Collected data entries:
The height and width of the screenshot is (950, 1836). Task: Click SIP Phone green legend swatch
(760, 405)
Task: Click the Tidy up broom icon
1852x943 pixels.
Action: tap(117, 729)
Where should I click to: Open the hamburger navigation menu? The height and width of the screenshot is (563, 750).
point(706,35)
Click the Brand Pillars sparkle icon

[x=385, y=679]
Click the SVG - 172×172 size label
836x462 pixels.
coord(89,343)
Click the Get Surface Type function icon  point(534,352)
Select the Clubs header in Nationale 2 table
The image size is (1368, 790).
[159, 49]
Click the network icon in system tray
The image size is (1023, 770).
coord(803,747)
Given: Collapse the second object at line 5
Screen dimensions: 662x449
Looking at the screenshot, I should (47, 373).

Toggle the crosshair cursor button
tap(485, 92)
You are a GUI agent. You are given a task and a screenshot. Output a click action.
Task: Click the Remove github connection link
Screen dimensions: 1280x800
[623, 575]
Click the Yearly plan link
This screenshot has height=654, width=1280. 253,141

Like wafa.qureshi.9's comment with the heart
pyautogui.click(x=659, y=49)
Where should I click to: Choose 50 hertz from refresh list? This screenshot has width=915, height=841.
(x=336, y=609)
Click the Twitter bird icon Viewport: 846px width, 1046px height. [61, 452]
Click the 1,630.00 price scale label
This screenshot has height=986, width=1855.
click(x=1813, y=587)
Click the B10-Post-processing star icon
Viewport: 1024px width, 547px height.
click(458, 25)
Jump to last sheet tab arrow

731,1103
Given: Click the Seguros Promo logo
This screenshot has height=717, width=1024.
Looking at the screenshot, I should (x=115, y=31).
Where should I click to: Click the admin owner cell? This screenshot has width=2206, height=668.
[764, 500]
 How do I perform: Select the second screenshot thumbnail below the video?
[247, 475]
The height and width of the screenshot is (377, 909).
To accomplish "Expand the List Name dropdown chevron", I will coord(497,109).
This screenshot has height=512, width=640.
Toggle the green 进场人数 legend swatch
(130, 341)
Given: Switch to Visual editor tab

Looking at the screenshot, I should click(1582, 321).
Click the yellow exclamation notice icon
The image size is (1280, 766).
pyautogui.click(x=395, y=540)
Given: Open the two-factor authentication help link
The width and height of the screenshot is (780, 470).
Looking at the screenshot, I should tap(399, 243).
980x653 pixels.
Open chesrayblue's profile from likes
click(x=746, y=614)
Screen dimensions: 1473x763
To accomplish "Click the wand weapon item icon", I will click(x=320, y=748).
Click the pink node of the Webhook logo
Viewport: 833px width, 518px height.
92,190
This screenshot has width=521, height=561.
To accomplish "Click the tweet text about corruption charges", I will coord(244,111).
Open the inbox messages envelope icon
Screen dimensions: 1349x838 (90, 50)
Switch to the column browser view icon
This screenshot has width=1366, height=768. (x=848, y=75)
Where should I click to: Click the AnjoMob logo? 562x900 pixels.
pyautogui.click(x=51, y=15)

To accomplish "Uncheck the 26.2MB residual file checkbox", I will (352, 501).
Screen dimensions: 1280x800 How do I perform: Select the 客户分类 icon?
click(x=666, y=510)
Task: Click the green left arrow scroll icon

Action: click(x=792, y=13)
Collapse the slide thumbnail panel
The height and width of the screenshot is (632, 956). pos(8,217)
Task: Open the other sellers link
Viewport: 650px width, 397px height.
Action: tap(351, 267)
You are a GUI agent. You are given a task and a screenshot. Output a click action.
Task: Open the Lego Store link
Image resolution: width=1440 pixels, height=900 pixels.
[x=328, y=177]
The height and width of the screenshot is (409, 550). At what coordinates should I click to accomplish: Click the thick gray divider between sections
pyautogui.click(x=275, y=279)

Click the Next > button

▸ **EXERCISE DIRECTIONS**: All of the entries above need to be reproduced exactly.

▸ **TASK RESULT**:
The height and width of the screenshot is (950, 1836). Task: Click SIP Phone green legend swatch
(760, 405)
Task: Click the Tidy up broom icon
1852x943 pixels.
Action: tap(117, 729)
Where should I click to: Open the hamburger navigation menu? The height and width of the screenshot is (563, 750).
point(706,35)
Click the Brand Pillars sparkle icon

[x=385, y=679]
Click the SVG - 172×172 size label
836x462 pixels.
coord(89,343)
Click the Get Surface Type function icon  point(534,352)
Select the Clubs header in Nationale 2 table
The image size is (1368, 790).
[159, 49]
Click the network icon in system tray
The image size is (1023, 770).
coord(803,747)
Given: Collapse the second object at line 5
Screen dimensions: 662x449
Looking at the screenshot, I should (47, 373).

Toggle the crosshair cursor button
tap(485, 92)
You are a GUI agent. You are given a task and a screenshot. Output a click action.
Task: Click the Remove github connection link
Screen dimensions: 1280x800
[623, 575]
Click the Yearly plan link
This screenshot has height=654, width=1280. 253,141

Like wafa.qureshi.9's comment with the heart
pyautogui.click(x=659, y=49)
Where should I click to: Choose 50 hertz from refresh list? This screenshot has width=915, height=841.
(x=336, y=609)
Click the Twitter bird icon Viewport: 846px width, 1046px height. [61, 452]
Click the 1,630.00 price scale label
This screenshot has height=986, width=1855.
click(x=1813, y=587)
Click the B10-Post-processing star icon
Viewport: 1024px width, 547px height.
click(458, 25)
Jump to last sheet tab arrow

731,1103
Given: Click the Seguros Promo logo
This screenshot has height=717, width=1024.
Looking at the screenshot, I should (x=115, y=31).
Where should I click to: Click the admin owner cell? This screenshot has width=2206, height=668.
[764, 500]
 How do I perform: Select the second screenshot thumbnail below the video?
[247, 475]
The height and width of the screenshot is (377, 909).
To accomplish "Expand the List Name dropdown chevron", I will coord(497,109).
This screenshot has height=512, width=640.
Toggle the green 进场人数 legend swatch
(130, 341)
Given: Switch to Visual editor tab

Looking at the screenshot, I should click(1582, 321).
Click the yellow exclamation notice icon
The image size is (1280, 766).
pyautogui.click(x=395, y=540)
Given: Open the two-factor authentication help link
The width and height of the screenshot is (780, 470).
Looking at the screenshot, I should tap(399, 243).
980x653 pixels.
Open chesrayblue's profile from likes
click(x=746, y=614)
Screen dimensions: 1473x763
To accomplish "Click the wand weapon item icon", I will click(x=320, y=748).
Click the pink node of the Webhook logo
Viewport: 833px width, 518px height.
92,190
This screenshot has width=521, height=561.
To accomplish "Click the tweet text about corruption charges", I will coord(244,111).
Open the inbox messages envelope icon
Screen dimensions: 1349x838 (90, 50)
Switch to the column browser view icon
This screenshot has width=1366, height=768. (x=848, y=75)
Where should I click to: Click the AnjoMob logo? 562x900 pixels.
pyautogui.click(x=51, y=15)

To accomplish "Uncheck the 26.2MB residual file checkbox", I will (352, 501).
Screen dimensions: 1280x800 How do I perform: Select the 客户分类 icon?
click(x=666, y=510)
Task: Click the green left arrow scroll icon

Action: click(x=792, y=13)
Collapse the slide thumbnail panel
The height and width of the screenshot is (632, 956). pos(8,217)
Task: Open the other sellers link
Viewport: 650px width, 397px height.
Action: tap(351, 267)
You are a GUI agent. You are given a task and a screenshot. Output a click action.
Task: Open the Lego Store link
Image resolution: width=1440 pixels, height=900 pixels.
[x=328, y=177]
The height and width of the screenshot is (409, 550). At what coordinates should I click to accomplish: Click the thick gray divider between sections
pyautogui.click(x=275, y=279)

Click the Next > button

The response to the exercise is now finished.